Items listed in a dataset:

====================

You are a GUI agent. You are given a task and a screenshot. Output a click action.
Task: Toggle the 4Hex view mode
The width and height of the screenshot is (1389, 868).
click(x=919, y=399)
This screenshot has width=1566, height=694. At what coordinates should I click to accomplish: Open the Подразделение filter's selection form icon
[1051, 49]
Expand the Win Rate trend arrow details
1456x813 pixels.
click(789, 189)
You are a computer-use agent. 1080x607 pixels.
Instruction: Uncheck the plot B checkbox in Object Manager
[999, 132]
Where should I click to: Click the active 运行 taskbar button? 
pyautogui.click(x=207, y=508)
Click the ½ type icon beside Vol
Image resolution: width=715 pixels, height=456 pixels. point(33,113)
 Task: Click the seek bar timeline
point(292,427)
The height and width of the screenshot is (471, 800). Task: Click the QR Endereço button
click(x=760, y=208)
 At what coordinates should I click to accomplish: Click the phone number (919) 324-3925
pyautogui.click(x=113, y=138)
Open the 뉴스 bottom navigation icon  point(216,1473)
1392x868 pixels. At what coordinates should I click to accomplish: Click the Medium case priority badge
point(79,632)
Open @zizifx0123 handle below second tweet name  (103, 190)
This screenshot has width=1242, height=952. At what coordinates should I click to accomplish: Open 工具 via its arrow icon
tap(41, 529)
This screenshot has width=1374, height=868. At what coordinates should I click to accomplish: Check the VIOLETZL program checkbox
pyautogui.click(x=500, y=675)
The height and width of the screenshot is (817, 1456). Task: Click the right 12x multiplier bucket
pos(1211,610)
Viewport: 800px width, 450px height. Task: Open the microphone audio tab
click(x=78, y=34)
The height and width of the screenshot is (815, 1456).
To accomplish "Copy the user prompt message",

====================

• _Set problem_
Extract every line of the records that contains the word "height", treating case as significant.

• _Result of this task_
The width and height of the screenshot is (1389, 868).
This screenshot has width=1566, height=694. At what coordinates should I click to accomplish: Open the Подразделение filter's selection form icon
Image resolution: width=715 pixels, height=456 pixels. point(33,113)
The height and width of the screenshot is (471, 800). Task: Click the QR Endereço button
This screenshot has width=1242, height=952. At what coordinates should I click to accomplish: Open 工具 via its arrow icon
This screenshot has width=1374, height=868. At what coordinates should I click to accomplish: Check the VIOLETZL program checkbox
The height and width of the screenshot is (817, 1456). Task: Click the right 12x multiplier bucket
Viewport: 800px width, 450px height. Task: Open the microphone audio tab
The height and width of the screenshot is (815, 1456).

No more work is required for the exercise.